A big year for Tulane Fogarty Global Health Fellows

A record four Tulane affiliates have been named as Fogarty Global Health Fellows for 2019-2020. Fellows participate in collaborative, mentored, global health research training in low- and middle-income countries.

The Global Health Fellows is the flagship program of the Fogarty International Center at the National Institutes of Health (NIH). The program is coordinated by six consortia, and Tulane is a member of the UJMT consortium, along with the University of North Carolina, Johns Hopkins University, and Morehouse School of Medicine. Dr. Richard Oberhelman and Dr. Pierre Buekens serve as Tulane’s co-investigators for the consortium.

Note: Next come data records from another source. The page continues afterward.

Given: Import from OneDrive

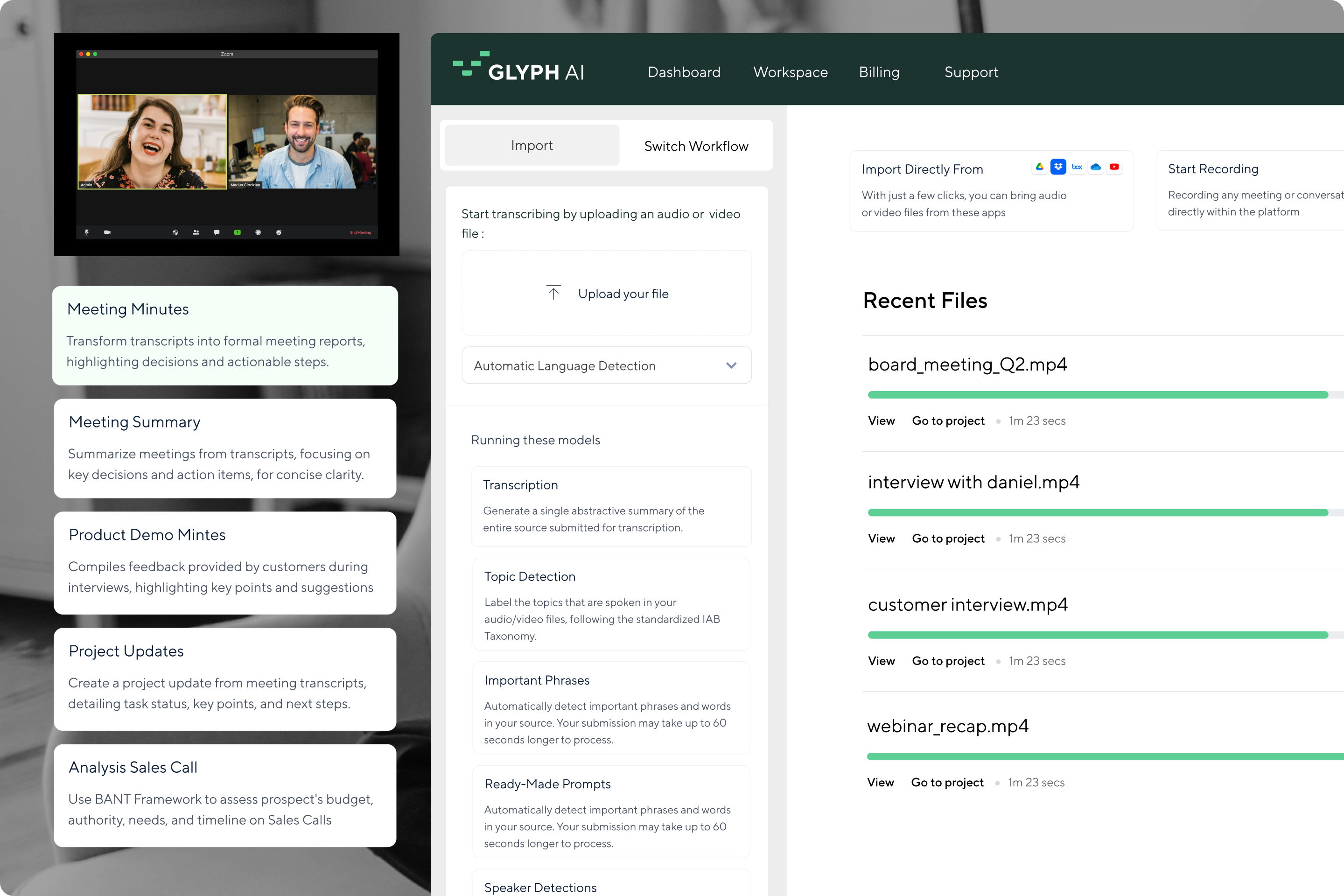Looking at the screenshot, I should pos(1096,167).
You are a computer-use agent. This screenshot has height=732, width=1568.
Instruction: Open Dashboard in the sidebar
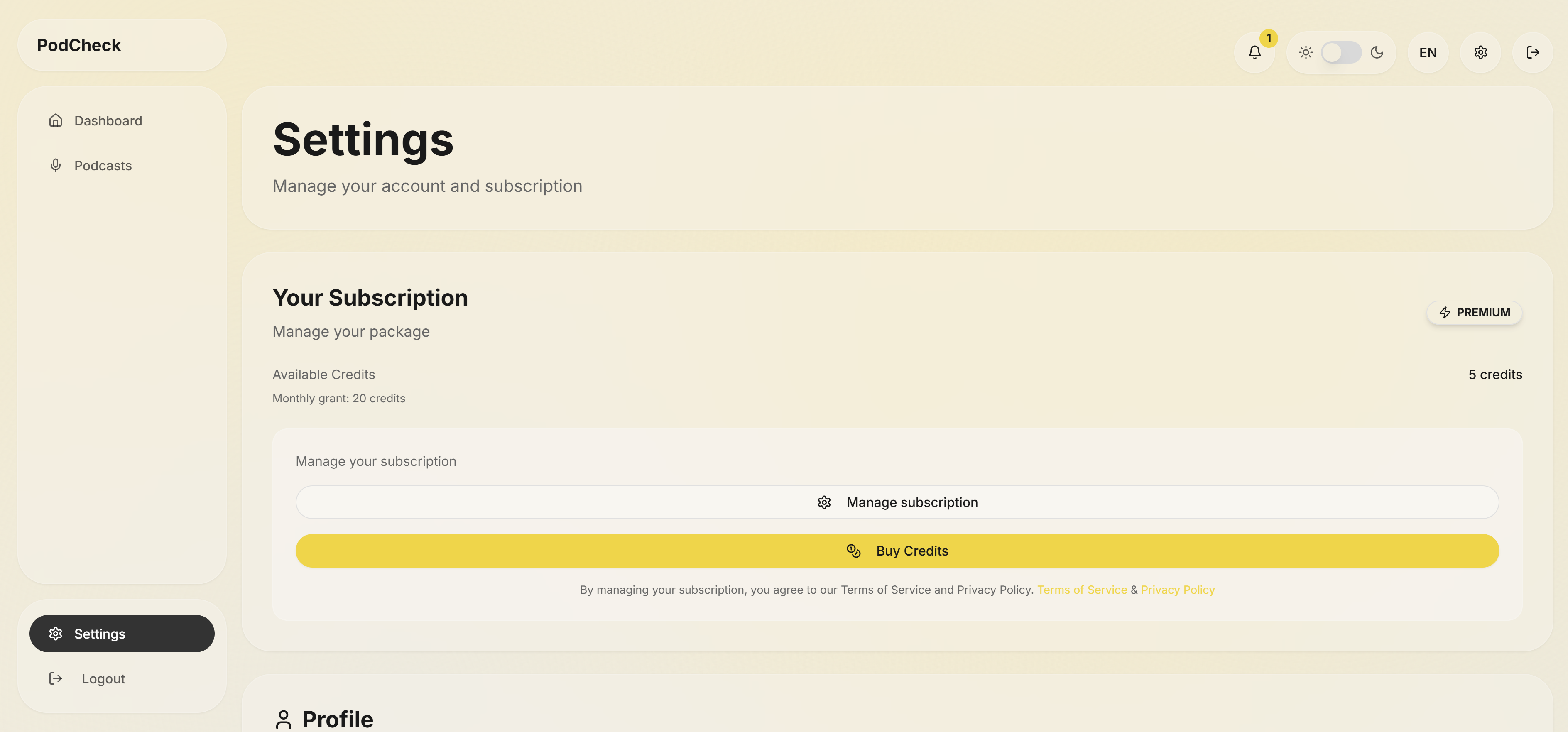click(108, 120)
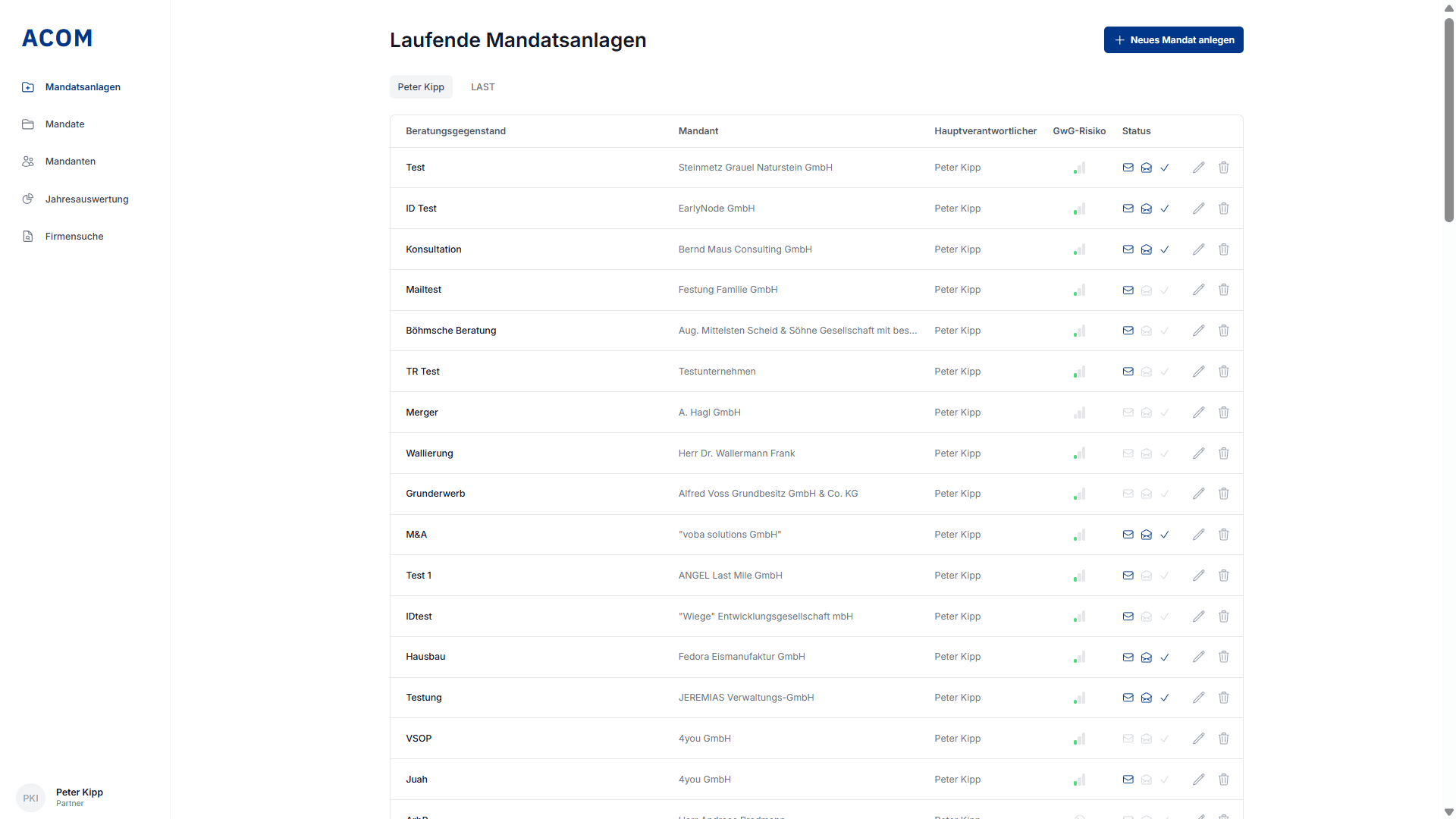
Task: Click the closed envelope icon in "ID Test" row
Action: coord(1128,208)
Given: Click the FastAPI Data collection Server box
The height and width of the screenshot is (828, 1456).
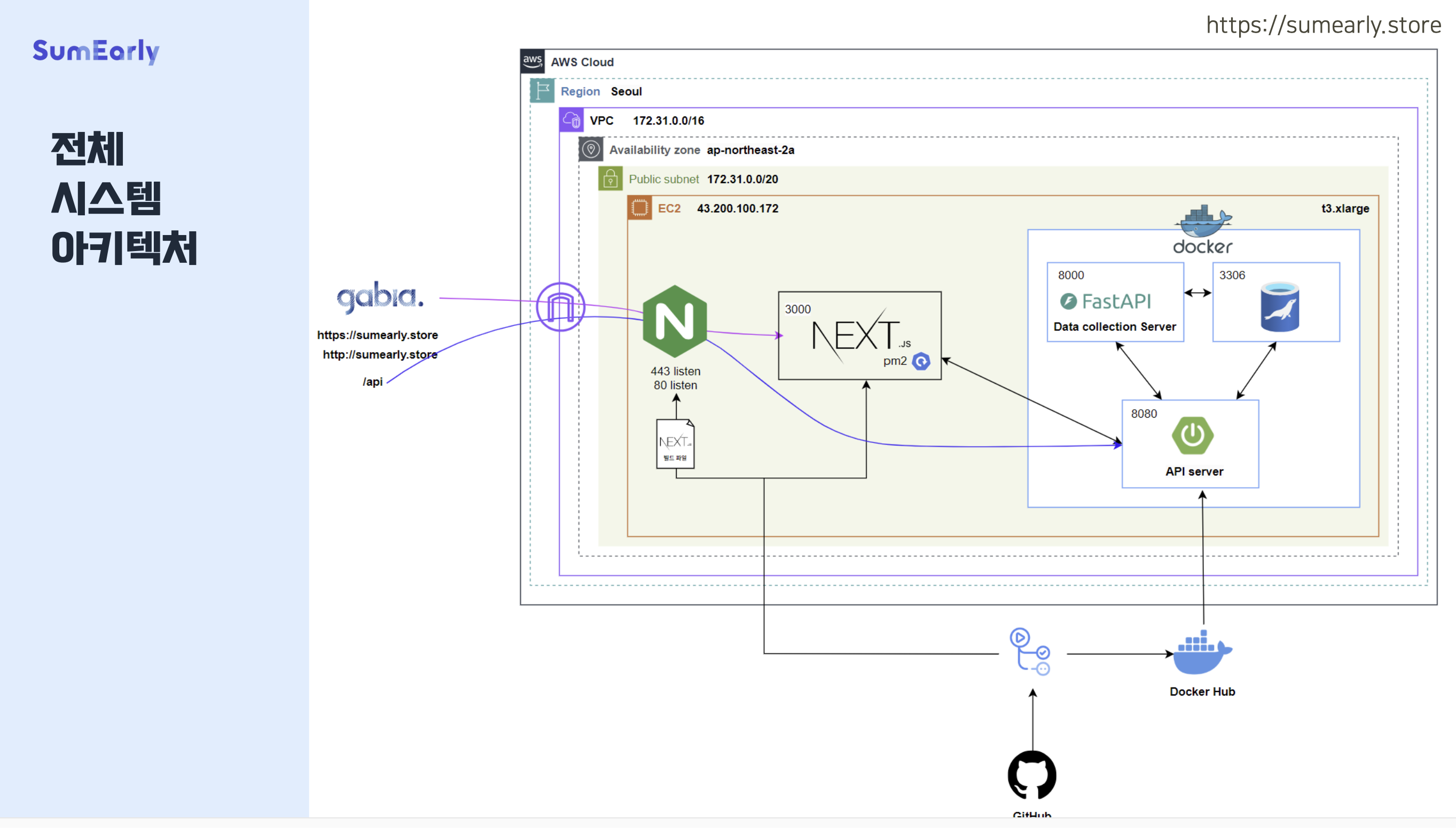Looking at the screenshot, I should point(1114,302).
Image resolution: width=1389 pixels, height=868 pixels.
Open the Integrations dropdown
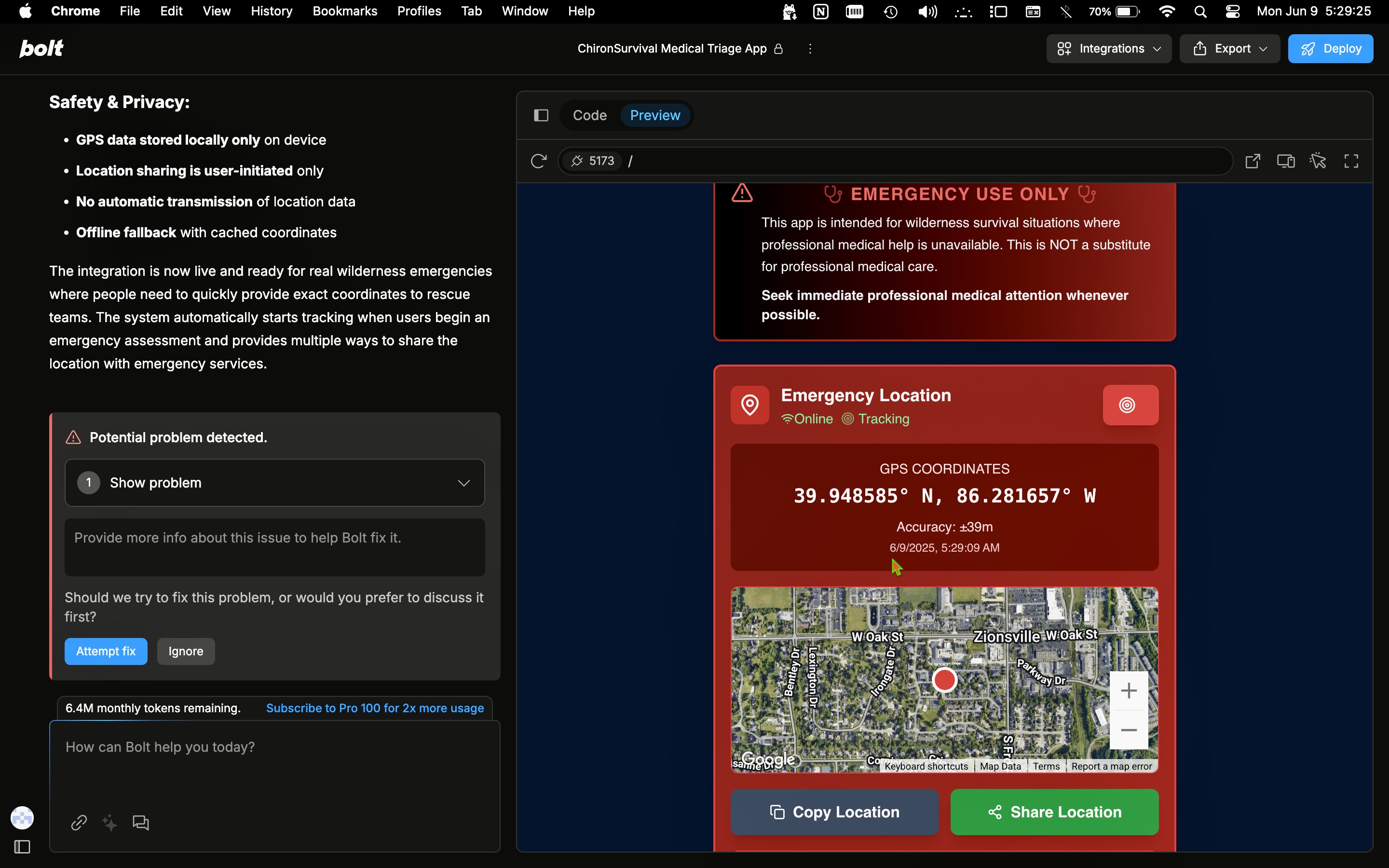pos(1108,49)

For his fellowship Tropical Medicine doctoral student Matthew Ward will work with Dr. Dawn Wesson, Dr. Claudia Herrera, and Dr. Richard Oberhelman on a project to characterize the parasitic agents of Chagas disease in Bolivia. Oberhelman’s Peru-based collaborators from Johns Hopkins and Cayetano University will also work with Ward on the project.

Monika Dietrich is a third-year fellow in pediatric infectious diseases, and she will work with Dr. John Schieffelin to study cytomegalovirus reinfection of pregnant women in Sierra Leone. Shieffelin is an assistant professor of medicine and pediatrics as well as an adjunct professor of tropical medicine.

Global Health Fellow: Cecilia Alcala

Two doctoral students in Global Environmental Health Sciences were funded for research projects in Suriname. Cecilia Alcala will work on pesticide exposure of women of reproductive age, while Lissa Soares will consider the role the consumption of river fish plays in toxin exposure of pregnant women. Suriname was added just this year as an approved UJMT-affiliated site. Both students will work with Dr. Maureen Lichtveld, who has an extensive research enterprise in that country.

The one-year fellowship provides full funding to the fellows, including stipend, travel expenses, research funds, and insurance, as well as full coverage for a one-week training program at NIH with up to 100 other consortia trainees.